DATA RECORDS:
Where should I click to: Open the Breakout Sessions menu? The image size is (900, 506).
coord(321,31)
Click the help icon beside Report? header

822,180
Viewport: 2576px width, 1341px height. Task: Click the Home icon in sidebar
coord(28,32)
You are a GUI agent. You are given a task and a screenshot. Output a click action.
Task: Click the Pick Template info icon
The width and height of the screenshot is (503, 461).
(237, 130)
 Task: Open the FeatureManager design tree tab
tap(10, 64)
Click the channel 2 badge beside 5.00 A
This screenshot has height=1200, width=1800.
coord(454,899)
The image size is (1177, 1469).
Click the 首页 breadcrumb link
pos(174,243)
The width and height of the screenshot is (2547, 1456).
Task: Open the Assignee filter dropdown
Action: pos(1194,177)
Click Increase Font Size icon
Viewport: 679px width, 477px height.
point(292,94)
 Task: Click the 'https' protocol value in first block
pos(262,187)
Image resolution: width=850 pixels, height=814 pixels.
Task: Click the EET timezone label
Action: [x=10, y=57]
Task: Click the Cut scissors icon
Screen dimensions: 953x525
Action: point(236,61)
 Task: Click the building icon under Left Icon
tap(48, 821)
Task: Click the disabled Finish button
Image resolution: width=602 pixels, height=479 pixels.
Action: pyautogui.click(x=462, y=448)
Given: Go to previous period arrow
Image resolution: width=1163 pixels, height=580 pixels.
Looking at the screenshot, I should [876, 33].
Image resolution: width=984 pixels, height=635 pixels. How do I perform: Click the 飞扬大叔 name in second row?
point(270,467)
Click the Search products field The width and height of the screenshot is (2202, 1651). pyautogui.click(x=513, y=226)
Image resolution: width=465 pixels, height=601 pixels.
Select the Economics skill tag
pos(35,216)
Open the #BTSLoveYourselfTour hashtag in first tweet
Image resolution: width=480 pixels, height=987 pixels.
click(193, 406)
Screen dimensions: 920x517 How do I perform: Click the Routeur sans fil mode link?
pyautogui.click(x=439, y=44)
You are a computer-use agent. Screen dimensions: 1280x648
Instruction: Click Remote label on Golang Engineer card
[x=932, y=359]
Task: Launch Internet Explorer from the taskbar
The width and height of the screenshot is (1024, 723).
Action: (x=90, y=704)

WRITTEN EXERCISE: Render the stretch of entries from the line containing "Given: Go to previous period arrow" through the line containing "pyautogui.click(x=439, y=44)" as a two-column CSV with columns named instruction and coordinates, one row per entry. Put each field in quotes and replace line breaks with spaces.

EXERCISE ANSWER:
instruction,coordinates
"Given: Go to previous period arrow Image resolution: width=1163 pixels, height=580 pixels.","Looking at the screenshot, I should [876, 33]."
"Image resolution: width=984 pixels, height=635 pixels. How do I perform: Click the 飞扬大叔 name in second row?","point(270,467)"
"Click the Search products field The width and height of the screenshot is (2202, 1651).","pyautogui.click(x=513, y=226)"
"Image resolution: width=465 pixels, height=601 pixels. Select the Economics skill tag","pos(35,216)"
"Open the #BTSLoveYourselfTour hashtag in first tweet Image resolution: width=480 pixels, height=987 pixels.","click(193, 406)"
"Screen dimensions: 920x517 How do I perform: Click the Routeur sans fil mode link?","pyautogui.click(x=439, y=44)"